Task requirements:
Nothing other than the lines from the one containing "Viewport: 800px width, 640px height." through the close of the entries below should be printed, each exactly.

------------------------------------

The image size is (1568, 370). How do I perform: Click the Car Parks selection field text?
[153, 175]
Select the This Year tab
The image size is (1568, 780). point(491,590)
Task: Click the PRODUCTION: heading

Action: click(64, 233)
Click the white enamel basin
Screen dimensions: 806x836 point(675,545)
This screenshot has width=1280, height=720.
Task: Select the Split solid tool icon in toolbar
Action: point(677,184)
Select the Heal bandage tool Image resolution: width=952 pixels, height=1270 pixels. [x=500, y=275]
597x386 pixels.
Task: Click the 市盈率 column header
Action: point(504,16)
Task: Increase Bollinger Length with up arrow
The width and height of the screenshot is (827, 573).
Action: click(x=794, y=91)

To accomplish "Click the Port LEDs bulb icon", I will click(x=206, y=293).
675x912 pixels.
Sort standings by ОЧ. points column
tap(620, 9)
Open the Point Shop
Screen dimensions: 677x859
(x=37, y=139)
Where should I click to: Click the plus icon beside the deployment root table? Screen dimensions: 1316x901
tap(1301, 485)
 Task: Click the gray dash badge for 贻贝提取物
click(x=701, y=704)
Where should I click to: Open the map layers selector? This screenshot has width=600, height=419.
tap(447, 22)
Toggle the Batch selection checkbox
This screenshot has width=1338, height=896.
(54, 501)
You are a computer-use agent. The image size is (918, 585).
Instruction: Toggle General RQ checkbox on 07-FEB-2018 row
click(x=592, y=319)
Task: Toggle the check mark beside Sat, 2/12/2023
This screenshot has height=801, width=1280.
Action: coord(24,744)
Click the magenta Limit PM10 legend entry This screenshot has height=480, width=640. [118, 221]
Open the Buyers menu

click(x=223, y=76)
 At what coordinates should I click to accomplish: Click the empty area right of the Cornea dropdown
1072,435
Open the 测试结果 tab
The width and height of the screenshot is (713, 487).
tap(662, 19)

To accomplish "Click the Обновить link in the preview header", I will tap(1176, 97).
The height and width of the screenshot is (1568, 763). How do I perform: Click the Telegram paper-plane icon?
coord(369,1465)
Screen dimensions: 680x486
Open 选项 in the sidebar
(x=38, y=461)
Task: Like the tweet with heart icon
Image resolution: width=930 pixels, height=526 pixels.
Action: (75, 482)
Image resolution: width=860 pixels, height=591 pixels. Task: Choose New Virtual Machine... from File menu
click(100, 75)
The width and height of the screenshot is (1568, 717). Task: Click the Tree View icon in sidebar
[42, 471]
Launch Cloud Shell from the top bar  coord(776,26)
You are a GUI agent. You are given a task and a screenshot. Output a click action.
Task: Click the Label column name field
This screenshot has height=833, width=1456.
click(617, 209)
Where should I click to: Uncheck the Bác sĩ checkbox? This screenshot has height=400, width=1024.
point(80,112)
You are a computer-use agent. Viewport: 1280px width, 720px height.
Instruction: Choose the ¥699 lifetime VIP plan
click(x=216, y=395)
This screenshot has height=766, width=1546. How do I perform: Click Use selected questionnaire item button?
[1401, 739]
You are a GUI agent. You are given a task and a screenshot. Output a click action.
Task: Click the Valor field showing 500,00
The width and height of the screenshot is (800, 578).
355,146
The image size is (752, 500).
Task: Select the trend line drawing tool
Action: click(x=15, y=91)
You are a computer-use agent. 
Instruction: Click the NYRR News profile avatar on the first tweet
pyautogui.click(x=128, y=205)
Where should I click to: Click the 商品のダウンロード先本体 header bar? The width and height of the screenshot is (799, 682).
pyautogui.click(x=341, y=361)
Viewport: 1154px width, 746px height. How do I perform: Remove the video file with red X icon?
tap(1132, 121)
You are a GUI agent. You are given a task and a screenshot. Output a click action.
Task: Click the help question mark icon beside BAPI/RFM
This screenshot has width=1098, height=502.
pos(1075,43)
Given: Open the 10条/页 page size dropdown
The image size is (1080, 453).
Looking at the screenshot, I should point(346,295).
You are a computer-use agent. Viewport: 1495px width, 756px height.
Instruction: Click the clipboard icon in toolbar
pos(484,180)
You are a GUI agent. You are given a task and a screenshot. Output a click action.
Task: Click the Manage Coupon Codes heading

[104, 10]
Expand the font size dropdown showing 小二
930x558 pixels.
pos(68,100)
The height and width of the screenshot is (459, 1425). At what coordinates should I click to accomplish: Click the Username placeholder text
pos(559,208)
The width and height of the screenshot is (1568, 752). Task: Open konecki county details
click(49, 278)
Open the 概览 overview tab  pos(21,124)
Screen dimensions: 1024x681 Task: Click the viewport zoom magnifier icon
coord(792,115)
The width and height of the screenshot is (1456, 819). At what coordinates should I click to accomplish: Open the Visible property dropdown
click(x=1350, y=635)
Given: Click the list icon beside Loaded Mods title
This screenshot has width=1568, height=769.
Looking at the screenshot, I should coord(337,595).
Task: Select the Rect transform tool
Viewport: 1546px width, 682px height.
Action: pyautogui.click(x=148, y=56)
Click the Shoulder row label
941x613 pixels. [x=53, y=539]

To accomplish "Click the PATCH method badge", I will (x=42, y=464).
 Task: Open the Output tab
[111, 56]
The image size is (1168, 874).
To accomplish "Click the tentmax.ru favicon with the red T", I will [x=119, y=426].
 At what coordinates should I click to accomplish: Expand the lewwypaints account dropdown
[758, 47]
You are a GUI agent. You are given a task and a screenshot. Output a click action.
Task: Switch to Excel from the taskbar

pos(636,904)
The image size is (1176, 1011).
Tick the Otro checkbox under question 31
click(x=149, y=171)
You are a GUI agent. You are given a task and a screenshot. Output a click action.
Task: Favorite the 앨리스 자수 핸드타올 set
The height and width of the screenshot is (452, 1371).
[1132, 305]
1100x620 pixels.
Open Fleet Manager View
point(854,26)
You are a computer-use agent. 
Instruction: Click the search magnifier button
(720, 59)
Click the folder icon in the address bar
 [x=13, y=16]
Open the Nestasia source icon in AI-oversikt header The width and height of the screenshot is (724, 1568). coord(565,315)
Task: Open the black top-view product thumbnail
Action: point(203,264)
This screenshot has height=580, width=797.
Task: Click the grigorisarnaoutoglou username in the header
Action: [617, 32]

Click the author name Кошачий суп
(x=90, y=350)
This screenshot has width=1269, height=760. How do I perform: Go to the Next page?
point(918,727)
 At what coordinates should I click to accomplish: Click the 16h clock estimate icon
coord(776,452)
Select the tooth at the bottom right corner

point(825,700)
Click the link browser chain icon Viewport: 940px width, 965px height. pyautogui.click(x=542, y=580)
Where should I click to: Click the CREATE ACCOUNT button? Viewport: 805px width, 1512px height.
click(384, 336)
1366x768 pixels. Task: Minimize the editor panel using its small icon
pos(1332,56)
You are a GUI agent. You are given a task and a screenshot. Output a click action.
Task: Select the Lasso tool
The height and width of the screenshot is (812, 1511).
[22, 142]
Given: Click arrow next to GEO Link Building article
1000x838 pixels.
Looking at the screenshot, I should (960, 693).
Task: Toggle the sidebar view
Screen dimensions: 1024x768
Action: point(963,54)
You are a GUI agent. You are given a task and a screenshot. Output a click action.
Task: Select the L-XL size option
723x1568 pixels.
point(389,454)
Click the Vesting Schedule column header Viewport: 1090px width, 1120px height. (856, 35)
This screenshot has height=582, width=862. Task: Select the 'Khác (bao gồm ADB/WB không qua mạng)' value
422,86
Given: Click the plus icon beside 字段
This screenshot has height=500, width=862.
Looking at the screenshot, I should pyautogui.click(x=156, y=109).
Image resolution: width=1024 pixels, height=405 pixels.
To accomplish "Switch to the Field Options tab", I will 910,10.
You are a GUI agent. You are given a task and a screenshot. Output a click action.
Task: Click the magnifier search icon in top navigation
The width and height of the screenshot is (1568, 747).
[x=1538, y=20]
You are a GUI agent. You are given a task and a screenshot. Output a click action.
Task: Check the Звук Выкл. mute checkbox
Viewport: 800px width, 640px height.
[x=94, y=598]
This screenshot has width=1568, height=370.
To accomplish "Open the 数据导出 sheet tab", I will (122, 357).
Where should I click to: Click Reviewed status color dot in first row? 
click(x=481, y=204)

------------------------------------

Reply to the task:
Viewport: 800px width, 640px height.
[x=94, y=598]
This screenshot has width=1568, height=370.
To accomplish "Open the 数据导出 sheet tab", I will (122, 357).
Where should I click to: Click Reviewed status color dot in first row? 
click(x=481, y=204)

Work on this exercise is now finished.